■ **YOUR OBJECTIVE**
Below are some records. Output the lines from the first one through the line that holds "January 2014 (40, 2003)", exactly as written, with no pictures.

(Saved data entries)
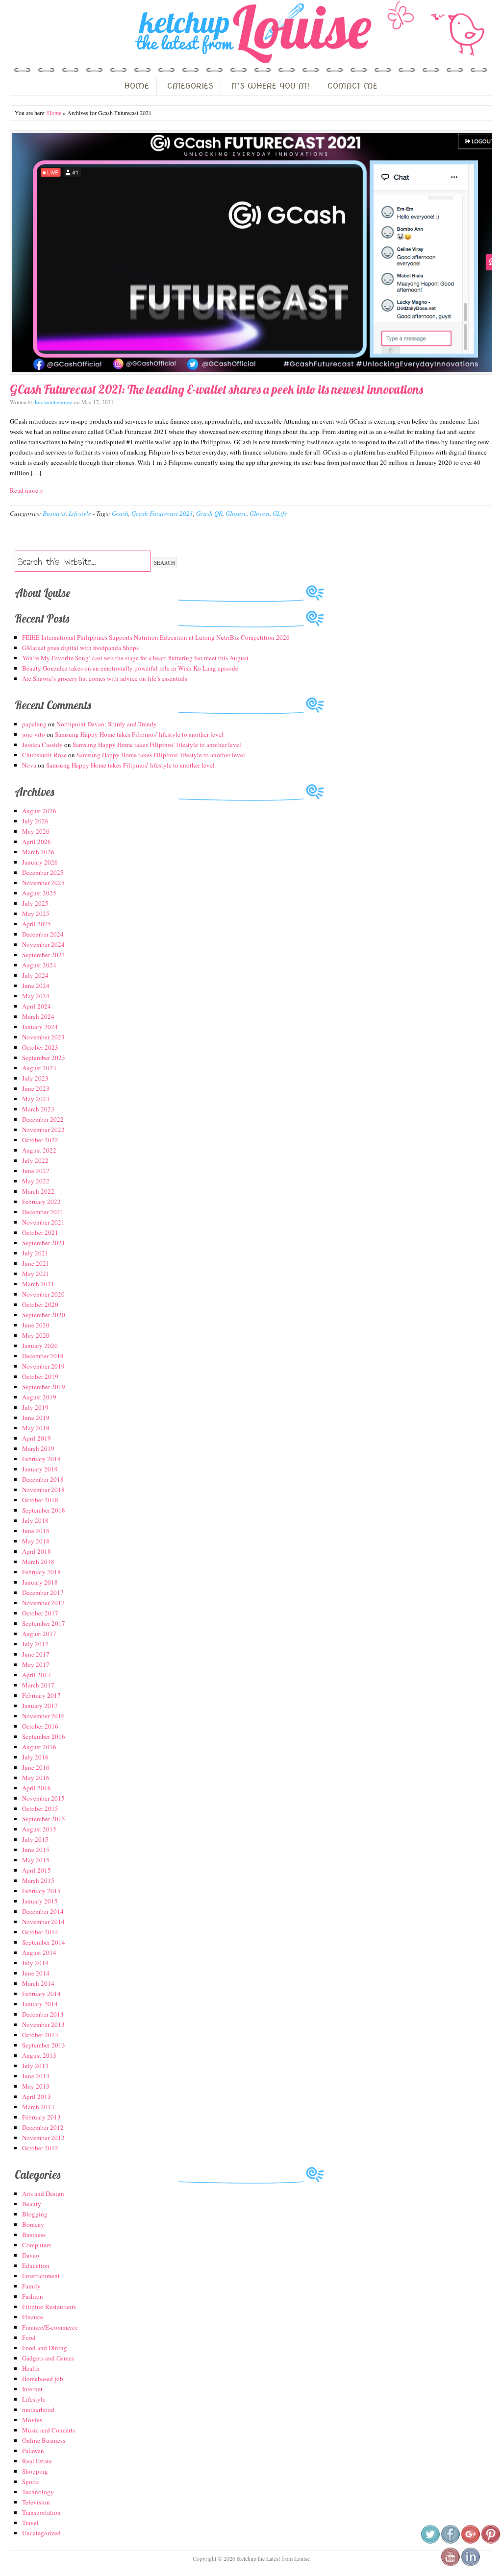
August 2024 (39, 965)
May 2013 (36, 2086)
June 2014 (36, 1973)
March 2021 (38, 1283)
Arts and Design (43, 2193)
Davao (30, 2255)
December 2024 (43, 934)
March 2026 (38, 851)
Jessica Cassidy (42, 744)
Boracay (33, 2224)
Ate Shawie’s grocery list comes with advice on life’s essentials (104, 678)
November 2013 (43, 2024)
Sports (30, 2481)
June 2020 (36, 1325)
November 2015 (43, 1798)
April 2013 (36, 2096)
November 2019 (43, 1366)
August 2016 (39, 1746)
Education (36, 2265)
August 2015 (39, 1829)
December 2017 (43, 1592)
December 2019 (43, 1355)
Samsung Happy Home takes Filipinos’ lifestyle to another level (139, 734)
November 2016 (43, 1715)
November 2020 (43, 1294)
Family (31, 2286)
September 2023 (43, 1057)
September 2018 (43, 1510)
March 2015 (38, 1880)
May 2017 (36, 1664)
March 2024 (38, 1016)
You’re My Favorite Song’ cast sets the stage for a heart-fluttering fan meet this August (135, 657)
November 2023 (43, 1037)
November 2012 (43, 2137)
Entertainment (41, 2275)
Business (54, 513)
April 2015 (36, 1870)
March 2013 (38, 2106)
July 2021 (35, 1253)
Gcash (120, 513)
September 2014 (43, 1942)
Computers (36, 2244)
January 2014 (40, 2003)
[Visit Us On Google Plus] (470, 2541)
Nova (29, 765)
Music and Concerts (48, 2430)
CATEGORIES (190, 86)
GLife (280, 513)
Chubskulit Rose (44, 754)
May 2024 (36, 995)
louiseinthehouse (54, 402)
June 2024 (36, 985)
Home (54, 113)
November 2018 (43, 1489)
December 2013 (43, 2014)
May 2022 (36, 1181)
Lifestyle (80, 513)
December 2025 (43, 872)
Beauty (31, 2203)
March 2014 (38, 1983)
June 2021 (36, 1263)
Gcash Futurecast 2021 (162, 513)
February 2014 (41, 1993)
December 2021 (43, 1211)
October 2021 (40, 1232)
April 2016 (36, 1787)
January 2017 (40, 1705)
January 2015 (40, 1901)
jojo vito (33, 734)
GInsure (236, 513)
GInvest (260, 513)
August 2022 (39, 1150)
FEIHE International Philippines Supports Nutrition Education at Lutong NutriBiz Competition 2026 (156, 637)
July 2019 (35, 1407)
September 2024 (43, 954)
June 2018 (36, 1530)
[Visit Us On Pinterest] (490, 2541)
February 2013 (41, 2117)
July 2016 (35, 1757)
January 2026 (40, 862)
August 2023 (39, 1067)
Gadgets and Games (48, 2358)
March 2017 (38, 1685)
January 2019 (40, 1469)
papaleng (34, 724)
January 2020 (40, 1345)
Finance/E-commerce (50, 2327)
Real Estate (37, 2460)
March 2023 (38, 1109)
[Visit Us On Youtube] (450, 2564)
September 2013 (43, 2045)
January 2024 (40, 1026)
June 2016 (36, 1767)
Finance (32, 2316)
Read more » (26, 490)
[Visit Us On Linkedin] (470, 2564)
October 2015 (40, 1808)
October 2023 (40, 1047)
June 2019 (36, 1417)
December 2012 (43, 2127)
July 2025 (35, 903)
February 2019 (41, 1458)
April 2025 (36, 923)
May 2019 (36, 1427)
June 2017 (36, 1654)
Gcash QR (209, 513)
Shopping (35, 2471)
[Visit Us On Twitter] (430, 2541)
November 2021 (43, 1222)
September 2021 (43, 1242)
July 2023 (35, 1078)
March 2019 (38, 1448)
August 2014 (39, 1952)
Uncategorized (41, 2532)
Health (31, 2368)
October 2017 (40, 1613)
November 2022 (43, 1129)
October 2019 (40, 1376)
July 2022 (35, 1160)
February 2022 (41, 1201)
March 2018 (38, 1561)
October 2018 (40, 1499)
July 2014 (35, 1962)
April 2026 (36, 841)
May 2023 (36, 1098)
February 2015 (41, 1890)
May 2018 (36, 1541)
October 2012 (40, 2147)
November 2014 (43, 1921)
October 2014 (40, 1931)
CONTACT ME (352, 86)
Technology (38, 2491)
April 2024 (36, 1006)
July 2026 (35, 821)
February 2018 (41, 1571)
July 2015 (35, 1839)
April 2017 (36, 1674)
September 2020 (43, 1314)
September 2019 (43, 1386)
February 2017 (41, 1695)
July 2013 (35, 2065)
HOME (136, 86)
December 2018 (43, 1479)
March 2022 (38, 1191)
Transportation (41, 2512)
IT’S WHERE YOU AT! (270, 86)
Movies (32, 2419)
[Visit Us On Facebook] (450, 2541)
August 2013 (39, 2055)
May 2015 (36, 1859)
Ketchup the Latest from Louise (251, 34)
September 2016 (43, 1736)
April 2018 (36, 1551)
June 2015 (36, 1849)
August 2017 (39, 1633)
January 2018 (40, 1582)
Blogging (35, 2214)
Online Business (43, 2440)
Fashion (32, 2296)
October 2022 (40, 1139)
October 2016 (40, 1726)
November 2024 (43, 944)
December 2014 (43, 1911)
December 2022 (43, 1119)
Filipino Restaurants (49, 2306)
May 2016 (36, 1777)
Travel (30, 2522)
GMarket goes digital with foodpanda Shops (80, 647)
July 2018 (35, 1520)
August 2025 (39, 893)
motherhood (38, 2409)
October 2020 (40, 1304)
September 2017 (43, 1623)
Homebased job (42, 2378)
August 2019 (39, 1397)
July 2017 (35, 1643)
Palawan (33, 2450)
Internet (32, 2388)
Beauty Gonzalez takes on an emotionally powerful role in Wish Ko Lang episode (130, 668)
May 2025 (36, 913)
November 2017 (43, 1602)
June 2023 (36, 1088)
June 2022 (36, 1170)
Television (36, 2502)
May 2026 (36, 831)
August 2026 (39, 810)
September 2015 (43, 1818)
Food (29, 2337)
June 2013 (36, 2075)
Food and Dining (44, 2347)
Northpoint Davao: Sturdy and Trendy (106, 724)
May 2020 (36, 1335)
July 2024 (35, 975)
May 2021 (36, 1273)
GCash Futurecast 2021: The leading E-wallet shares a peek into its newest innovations (216, 389)
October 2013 (40, 2034)
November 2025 (43, 882)
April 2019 (36, 1438)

■ **EXERCISE OUTPUT**
August 2024 (39, 965)
May 2013 (36, 2086)
June 2014 (36, 1973)
March 2021 (38, 1283)
Arts and Design (43, 2193)
Davao (30, 2255)
December 2024 (43, 934)
March 2026 (38, 851)
Jessica Cassidy (42, 744)
Boracay (33, 2224)
Ate Shawie’s grocery list comes with advice on life’s essentials (104, 678)
November 2013 (43, 2024)
Sports (30, 2481)
June 2020 (36, 1325)
November 2015 (43, 1798)
April 2013 (36, 2096)
November 2019 (43, 1366)
August 2016 (39, 1746)
Education (36, 2265)
August 2015 (39, 1829)
December 2017 (43, 1592)
December 2019 (43, 1355)
Samsung Happy Home takes Filipinos’ lifestyle to another level (139, 734)
November 2016 (43, 1715)
November 2020 (43, 1294)
Family (31, 2286)
September 2023 (43, 1057)
September 2018 (43, 1510)
March 2015 (38, 1880)
May 2017 (36, 1664)
March 2024 (38, 1016)
You’re My Favorite Song’ cast sets the stage for a heart-fluttering fan meet this August (135, 657)
November 2023 (43, 1037)
November 2012 (43, 2137)
Entertainment (41, 2275)
Business (54, 513)
April 2015 (36, 1870)
March 2013 (38, 2106)
July 2021 (35, 1253)
Gcash (120, 513)
September 2014 (43, 1942)
Computers (36, 2244)
January 2014 (40, 2003)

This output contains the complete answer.